Eleven is the eleventh studio album (9 in English, 2 in French) released by Australian singer and songwriter Tina Arena. The album was released in Australia on 30 October 2015. The first single and only single, "I Want to Love You" was released on 4 September 2015. Arena described Eleven as a "personal album" that was "joyous to make". Arena hinted at a tour, saying "I'm looking forward to playing the songs for you live soon". This was further confirmed in a radio interview on 3AW on 1 September when Arena stated she would be on the road February–March 2016. The album was certified gold in Australia in 2016.

The album has been nominated for ARIA Award for Best Adult Contemporary Album at the ARIA Music Awards of 2016.

Background
Following on from her 2013 platinum selling release Reset and tour, Arena announced the release of her new album in August 2015.

In an interview on Today with Richard Wilkins on 2 September 2015, Arena confirmed the album was recorded in Melbourne, Sydney, London, Stockholm and Paris.

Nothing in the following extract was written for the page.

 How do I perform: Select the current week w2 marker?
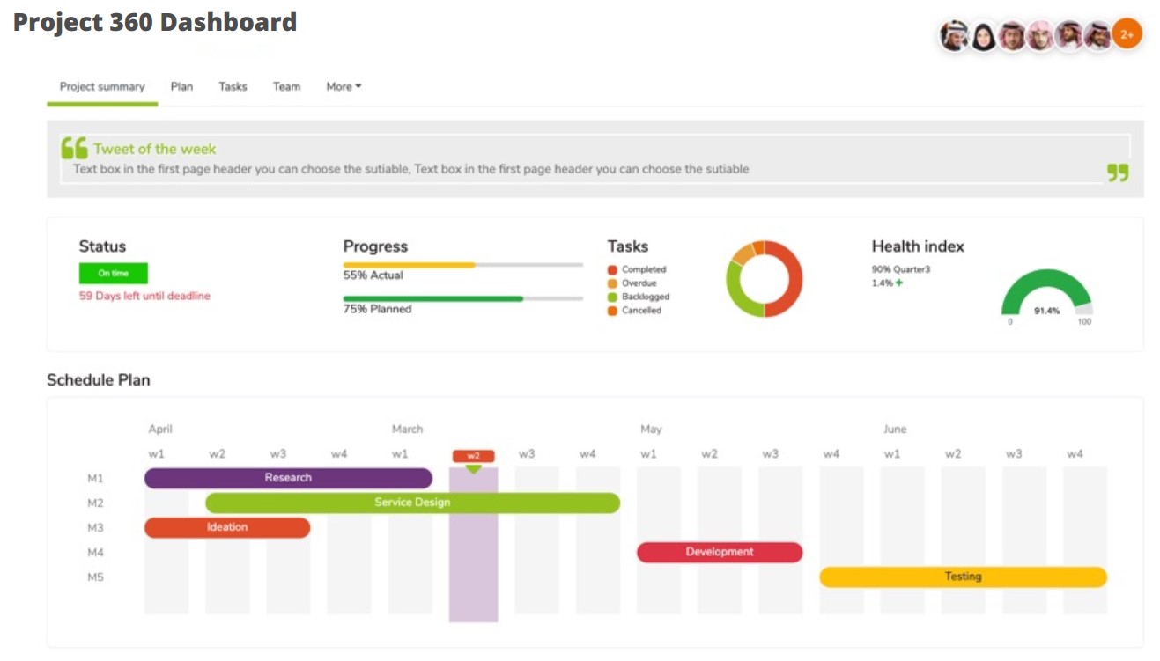[473, 456]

The album is described as a beautiful, complex, state-of-the-art collection of emotive, electronica-based songs. The album became available for pre-order on 4 September 2015. The digital version came with two instant download tracks; "Overload" and "I Want to Love You".

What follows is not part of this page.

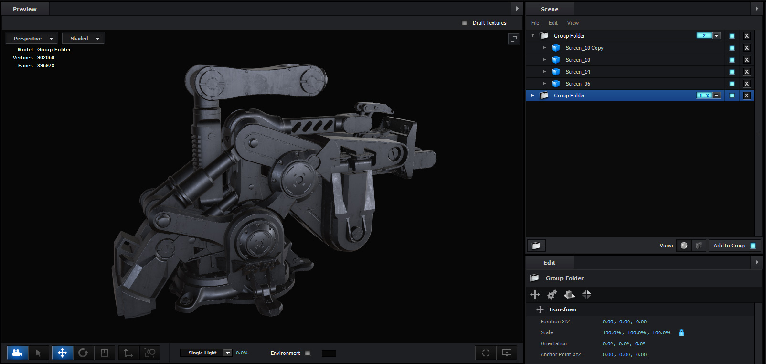Maximize the preview viewport

513,39

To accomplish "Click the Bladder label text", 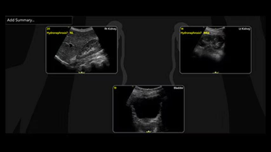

Arena has co-written tracks on the album with a number of people including Jon Hume, Hayley Warner and Tania Doko. On the song "Unravel Me" Arena tackles confusion and fear about the state of the world in general and social media in particular. She says “I’m quite bewildered by how much the human being has changed. How disconnected and isolated we've become. It saddens me. Part of the light in human beings has gone.”

The title refers to the total number of studio albums Arena has released in her career spanning 40 years. The tally includes her first studio album with John Bowles, 1977's Tiny Tina and Little John to 2013's Reset and her two in French.

Singles
 "I Want to Love You" was officially serviced to Australian media on 30 August and released on iTunes on 4 September. The song peaked at number 72 on the ARIA Charts.

Promotion
Arena debuted the first new material from the album on 9 August 2015 when she performed an acoustic version of "Overload" live during an interview with Terry Wogan on his BBC Radio 2 program Weekend Wogan. During the same interview, she also performed an acoustic cover of Kate Bush's "The Man with the Child in His Eyes", which appeared on Arena's seventh studio album Songs of Love & Loss released in 2007.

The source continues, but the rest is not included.